#### Data for this exercise ####

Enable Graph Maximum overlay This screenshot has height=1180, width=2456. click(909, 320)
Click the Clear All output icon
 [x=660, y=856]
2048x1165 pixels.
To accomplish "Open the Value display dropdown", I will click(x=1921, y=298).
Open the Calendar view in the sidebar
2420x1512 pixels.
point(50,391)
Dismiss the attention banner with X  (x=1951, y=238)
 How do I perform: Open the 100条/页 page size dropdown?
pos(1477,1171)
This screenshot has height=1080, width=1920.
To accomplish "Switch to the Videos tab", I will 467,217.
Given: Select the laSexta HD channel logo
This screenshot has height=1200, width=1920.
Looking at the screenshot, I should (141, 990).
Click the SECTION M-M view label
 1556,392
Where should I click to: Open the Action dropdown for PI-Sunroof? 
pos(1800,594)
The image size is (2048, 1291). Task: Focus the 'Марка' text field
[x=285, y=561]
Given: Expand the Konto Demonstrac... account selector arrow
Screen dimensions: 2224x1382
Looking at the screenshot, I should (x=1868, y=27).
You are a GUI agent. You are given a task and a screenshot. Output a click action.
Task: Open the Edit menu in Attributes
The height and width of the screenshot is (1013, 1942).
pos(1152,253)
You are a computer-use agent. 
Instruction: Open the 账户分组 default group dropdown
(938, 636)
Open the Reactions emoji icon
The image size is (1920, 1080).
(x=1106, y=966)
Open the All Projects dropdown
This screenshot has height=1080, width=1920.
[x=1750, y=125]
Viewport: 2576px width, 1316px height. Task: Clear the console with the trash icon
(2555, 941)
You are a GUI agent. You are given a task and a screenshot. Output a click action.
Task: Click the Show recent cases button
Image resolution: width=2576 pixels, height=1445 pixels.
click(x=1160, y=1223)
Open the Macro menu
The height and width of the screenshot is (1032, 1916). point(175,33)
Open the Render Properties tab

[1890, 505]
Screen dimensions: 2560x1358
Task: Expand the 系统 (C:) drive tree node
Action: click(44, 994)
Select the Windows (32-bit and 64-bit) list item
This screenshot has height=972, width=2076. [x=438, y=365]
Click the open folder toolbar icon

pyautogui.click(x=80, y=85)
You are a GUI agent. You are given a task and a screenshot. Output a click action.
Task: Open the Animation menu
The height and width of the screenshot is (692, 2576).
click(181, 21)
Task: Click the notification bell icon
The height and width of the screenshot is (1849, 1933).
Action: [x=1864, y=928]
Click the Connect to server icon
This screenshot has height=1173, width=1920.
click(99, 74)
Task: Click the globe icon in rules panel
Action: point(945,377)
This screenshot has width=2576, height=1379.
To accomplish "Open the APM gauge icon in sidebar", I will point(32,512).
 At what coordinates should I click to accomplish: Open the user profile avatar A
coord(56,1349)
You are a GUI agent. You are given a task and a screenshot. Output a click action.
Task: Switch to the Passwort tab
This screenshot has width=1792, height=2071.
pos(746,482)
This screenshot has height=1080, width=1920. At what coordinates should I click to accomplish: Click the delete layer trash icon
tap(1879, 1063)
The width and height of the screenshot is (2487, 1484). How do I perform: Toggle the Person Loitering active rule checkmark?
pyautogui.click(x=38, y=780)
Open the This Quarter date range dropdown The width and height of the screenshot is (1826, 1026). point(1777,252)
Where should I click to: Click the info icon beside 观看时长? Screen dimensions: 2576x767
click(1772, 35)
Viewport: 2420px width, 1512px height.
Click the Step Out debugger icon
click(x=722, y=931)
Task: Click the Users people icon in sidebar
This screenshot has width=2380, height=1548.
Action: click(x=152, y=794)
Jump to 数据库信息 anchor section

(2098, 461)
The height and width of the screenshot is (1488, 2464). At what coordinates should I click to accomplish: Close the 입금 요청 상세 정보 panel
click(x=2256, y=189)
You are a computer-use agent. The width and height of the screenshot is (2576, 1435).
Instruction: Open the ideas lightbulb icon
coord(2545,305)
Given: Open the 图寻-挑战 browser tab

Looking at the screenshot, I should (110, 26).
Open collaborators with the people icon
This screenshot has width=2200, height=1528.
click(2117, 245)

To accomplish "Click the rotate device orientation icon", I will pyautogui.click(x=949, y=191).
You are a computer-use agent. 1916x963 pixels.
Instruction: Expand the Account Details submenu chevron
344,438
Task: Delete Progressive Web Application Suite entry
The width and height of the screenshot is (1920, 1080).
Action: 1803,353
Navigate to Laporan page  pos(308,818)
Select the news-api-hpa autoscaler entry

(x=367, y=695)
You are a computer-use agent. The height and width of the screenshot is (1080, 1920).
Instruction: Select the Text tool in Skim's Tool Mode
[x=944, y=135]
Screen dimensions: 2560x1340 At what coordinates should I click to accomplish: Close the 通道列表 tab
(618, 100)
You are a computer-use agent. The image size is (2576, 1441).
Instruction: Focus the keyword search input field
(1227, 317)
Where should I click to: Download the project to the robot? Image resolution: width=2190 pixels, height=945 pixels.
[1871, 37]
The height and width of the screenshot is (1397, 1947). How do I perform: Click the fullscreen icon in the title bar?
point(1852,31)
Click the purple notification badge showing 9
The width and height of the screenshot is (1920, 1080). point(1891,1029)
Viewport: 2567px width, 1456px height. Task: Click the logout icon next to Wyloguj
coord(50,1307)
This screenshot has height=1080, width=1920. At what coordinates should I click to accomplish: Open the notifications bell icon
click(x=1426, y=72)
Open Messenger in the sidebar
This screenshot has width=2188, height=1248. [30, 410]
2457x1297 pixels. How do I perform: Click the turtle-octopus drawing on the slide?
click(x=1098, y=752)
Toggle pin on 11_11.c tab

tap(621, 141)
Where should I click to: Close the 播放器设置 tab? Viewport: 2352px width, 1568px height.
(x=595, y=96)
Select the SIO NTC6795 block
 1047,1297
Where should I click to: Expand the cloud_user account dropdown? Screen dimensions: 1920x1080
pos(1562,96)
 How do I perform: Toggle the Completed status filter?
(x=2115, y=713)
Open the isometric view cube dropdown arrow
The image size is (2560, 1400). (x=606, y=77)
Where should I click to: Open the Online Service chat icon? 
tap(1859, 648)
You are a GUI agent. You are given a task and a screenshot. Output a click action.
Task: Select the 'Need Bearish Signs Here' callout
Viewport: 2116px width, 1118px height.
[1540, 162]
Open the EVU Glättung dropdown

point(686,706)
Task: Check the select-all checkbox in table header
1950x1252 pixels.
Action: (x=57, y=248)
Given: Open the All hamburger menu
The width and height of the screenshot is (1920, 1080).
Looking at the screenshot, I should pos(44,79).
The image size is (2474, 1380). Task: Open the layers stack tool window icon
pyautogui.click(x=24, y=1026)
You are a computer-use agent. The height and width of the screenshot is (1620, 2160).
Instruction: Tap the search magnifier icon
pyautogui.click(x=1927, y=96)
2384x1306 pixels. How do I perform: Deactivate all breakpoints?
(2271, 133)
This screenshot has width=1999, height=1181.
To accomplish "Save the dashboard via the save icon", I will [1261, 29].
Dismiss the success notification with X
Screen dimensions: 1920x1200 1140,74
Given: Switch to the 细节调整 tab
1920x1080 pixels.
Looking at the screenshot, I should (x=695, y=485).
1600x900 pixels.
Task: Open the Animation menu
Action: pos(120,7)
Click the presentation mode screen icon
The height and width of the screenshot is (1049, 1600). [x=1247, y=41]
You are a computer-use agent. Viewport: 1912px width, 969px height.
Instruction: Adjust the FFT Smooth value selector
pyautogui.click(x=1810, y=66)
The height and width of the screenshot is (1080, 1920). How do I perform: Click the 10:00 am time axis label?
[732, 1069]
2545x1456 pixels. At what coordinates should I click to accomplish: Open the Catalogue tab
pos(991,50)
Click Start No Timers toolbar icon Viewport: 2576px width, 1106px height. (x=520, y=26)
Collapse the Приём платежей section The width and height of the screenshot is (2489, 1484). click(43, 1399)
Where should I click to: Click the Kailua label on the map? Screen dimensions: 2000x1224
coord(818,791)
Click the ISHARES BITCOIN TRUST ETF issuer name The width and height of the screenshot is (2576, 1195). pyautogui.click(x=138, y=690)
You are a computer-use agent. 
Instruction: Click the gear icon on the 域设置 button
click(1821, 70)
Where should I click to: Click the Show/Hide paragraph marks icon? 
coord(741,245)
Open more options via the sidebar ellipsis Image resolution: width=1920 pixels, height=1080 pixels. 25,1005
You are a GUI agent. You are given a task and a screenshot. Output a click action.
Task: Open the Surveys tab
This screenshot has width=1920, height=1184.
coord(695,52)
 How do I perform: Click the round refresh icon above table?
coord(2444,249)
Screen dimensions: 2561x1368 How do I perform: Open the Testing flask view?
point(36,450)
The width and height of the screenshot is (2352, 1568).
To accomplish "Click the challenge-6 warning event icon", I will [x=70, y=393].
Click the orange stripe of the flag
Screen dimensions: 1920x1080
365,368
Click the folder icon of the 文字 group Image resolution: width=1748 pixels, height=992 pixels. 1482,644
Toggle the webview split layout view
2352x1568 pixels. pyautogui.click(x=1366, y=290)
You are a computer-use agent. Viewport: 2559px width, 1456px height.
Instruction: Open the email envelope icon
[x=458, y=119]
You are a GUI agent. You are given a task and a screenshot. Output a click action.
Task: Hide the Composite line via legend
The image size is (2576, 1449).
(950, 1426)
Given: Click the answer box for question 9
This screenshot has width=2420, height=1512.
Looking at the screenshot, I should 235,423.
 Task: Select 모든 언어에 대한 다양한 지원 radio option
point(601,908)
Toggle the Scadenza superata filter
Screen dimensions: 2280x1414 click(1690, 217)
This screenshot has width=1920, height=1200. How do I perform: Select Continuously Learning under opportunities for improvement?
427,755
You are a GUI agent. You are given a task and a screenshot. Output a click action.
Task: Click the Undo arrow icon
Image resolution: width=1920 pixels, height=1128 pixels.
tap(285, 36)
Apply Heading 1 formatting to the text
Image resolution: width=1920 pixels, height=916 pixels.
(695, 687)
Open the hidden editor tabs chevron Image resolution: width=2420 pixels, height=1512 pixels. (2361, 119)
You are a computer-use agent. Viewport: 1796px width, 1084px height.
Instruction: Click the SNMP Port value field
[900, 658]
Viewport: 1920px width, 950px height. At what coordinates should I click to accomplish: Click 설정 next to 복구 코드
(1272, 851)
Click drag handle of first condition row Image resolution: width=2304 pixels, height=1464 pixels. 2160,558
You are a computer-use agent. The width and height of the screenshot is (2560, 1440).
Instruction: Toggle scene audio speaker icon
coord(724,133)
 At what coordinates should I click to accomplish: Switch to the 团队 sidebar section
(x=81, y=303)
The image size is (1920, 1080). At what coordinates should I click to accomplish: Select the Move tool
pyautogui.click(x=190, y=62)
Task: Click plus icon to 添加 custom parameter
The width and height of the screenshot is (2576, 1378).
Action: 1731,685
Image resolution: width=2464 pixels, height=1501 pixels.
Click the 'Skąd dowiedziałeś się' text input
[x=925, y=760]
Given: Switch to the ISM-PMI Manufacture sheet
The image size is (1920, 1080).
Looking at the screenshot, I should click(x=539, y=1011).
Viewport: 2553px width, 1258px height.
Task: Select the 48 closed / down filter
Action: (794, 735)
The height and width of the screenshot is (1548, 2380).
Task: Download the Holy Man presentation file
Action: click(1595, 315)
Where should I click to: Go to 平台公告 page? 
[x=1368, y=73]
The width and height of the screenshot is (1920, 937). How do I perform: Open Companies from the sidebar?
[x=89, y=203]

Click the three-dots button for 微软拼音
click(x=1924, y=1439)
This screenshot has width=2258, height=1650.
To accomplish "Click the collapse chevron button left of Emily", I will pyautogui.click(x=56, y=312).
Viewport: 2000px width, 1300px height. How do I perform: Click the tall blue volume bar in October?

####

| Exercise brief |
Go through the records above. Copy each line in which the string "people" appears.

| Completed exercise |
Task: Click the Users people icon in sidebar
Open collaborators with the people icon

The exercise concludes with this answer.